=== Extract ===

This is correct in the absence of electrical and mechanical work (e.g. the equality breaks down for a battery or a fuel cell doing electrical work, or shaft work heating up the reaction mixture).

How come can q equal ∆H?

You can express the change in enthalpy as an extensive quantity (changes with the size of the reaction) or, in the case of molar enthalpy, an intensive quantity (does not depend on the amounts reacting). The equation above refers to enthalpy, the extensive quantity (with units of e.g. kJ). On the other hand, enthalpy of formation usually refers to the intensive quantity and should be called molar enthalpy of formation (with units of e.g. kJ/mol).

For the enthalpy of reaction, things are a bit fuzzy in introductory textbooks, either interpreting it as extensive or intensive. If it is used as intensive quantity, a change in the coefficients of the reaction (i.e. doubling or halving all coefficients) will change the value of the molar enthalpy. This is a bit surprising.

=== Raw data ===

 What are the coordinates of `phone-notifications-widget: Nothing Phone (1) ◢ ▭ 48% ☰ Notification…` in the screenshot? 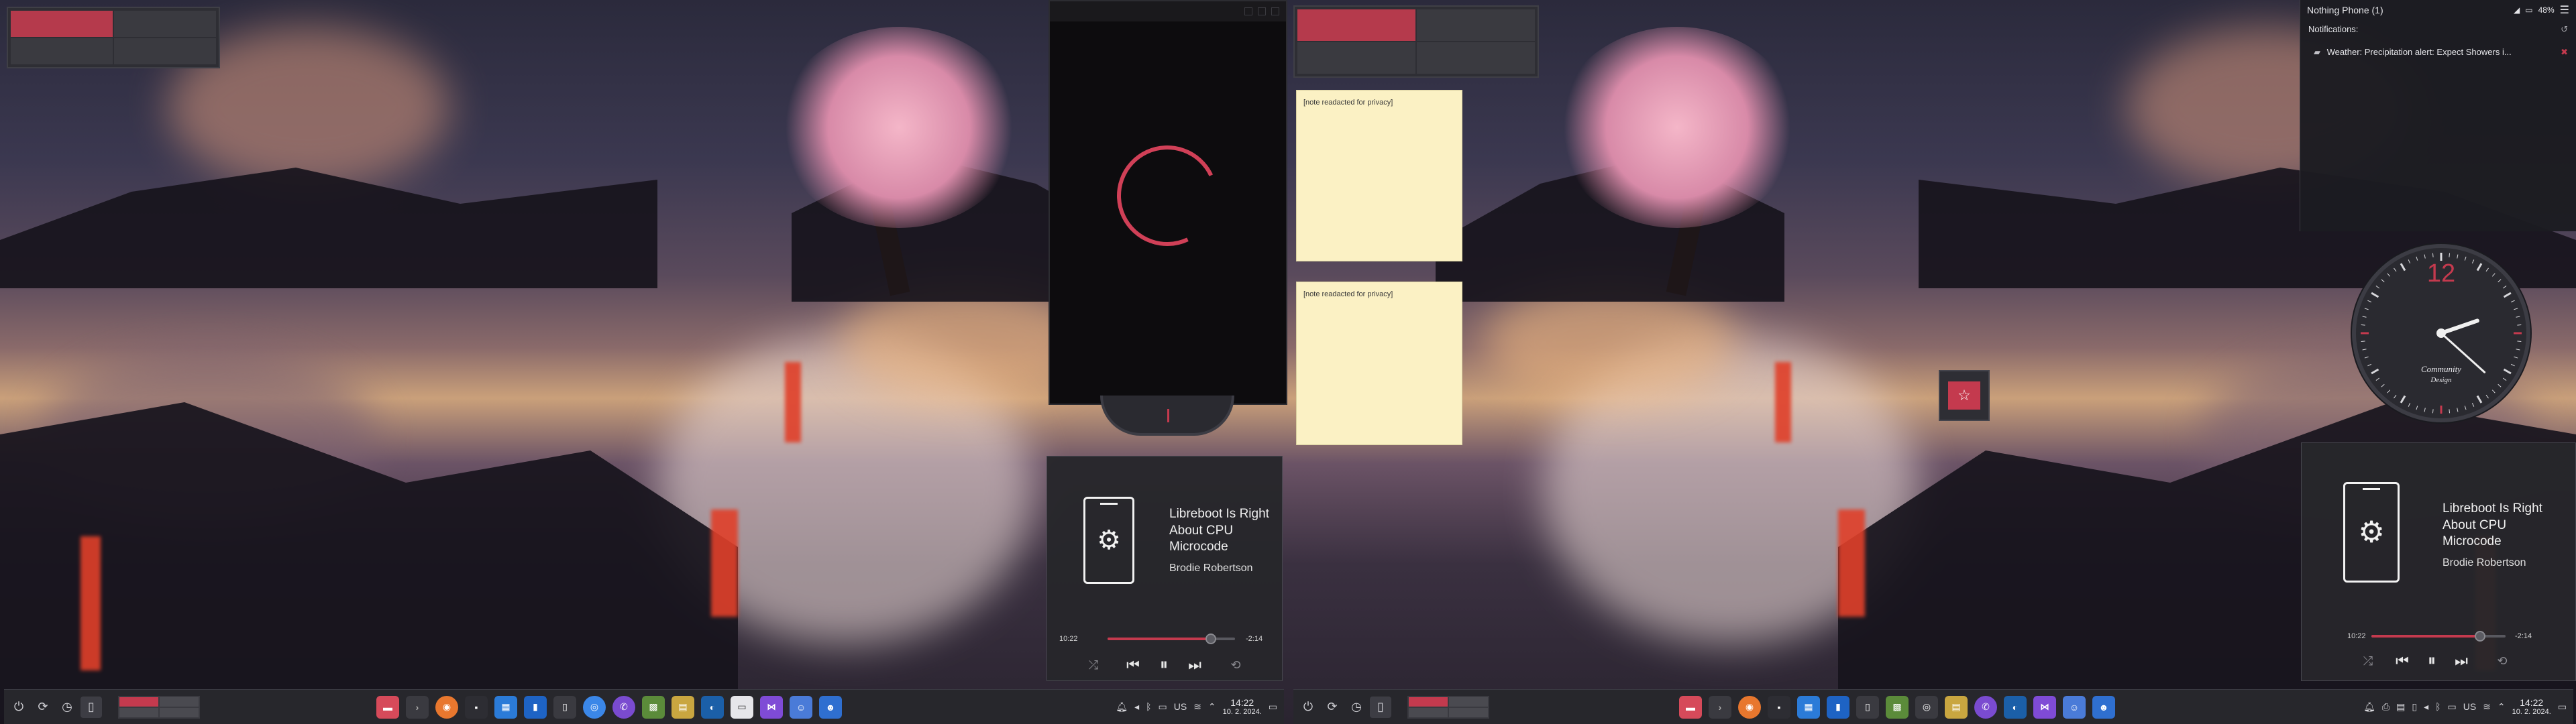 It's located at (2438, 116).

===

Work to be completed:
Extend the passage on enthalpy and heat, picking up right after its final sentence.

Output below:
The only occasion at which q=∆H is when the moles of the limiting reagent in the thermodynamic equation is 1, such that q=∆H/n.

If ∆H is understood to be the molar enthalpy of reaction, you would have to multiply by the amount that reacts, not divide, i.e.

$$q = \Delta_r H \cdot n$$

where $n$ is the amount that reacts (i.e. the change in the amount of any species divided by its stoichiometric coefficient).

What does constant pressure has to do with this equality? Because if we assume such equality of Qp=∆U+P∆V=∆H at constant pressure, then it is also valid at constant volume when ∆V=0 such that Q=∆U=∆H.

That is a different question, and there are good pointers in the comments to learn more. The generally valid equality is:

$$ \Delta H = \Delta U + \Delta (P V)$$

so $P V$ changes when the pressure is constant and the volume changes, or when the volume is constant and the pressure changes (or when both change). This equation refers to enthalpy, not molar enthalpy, as you can figure out from dimensional analysis ($P V$ has dimensions of an energy, not a molar energy).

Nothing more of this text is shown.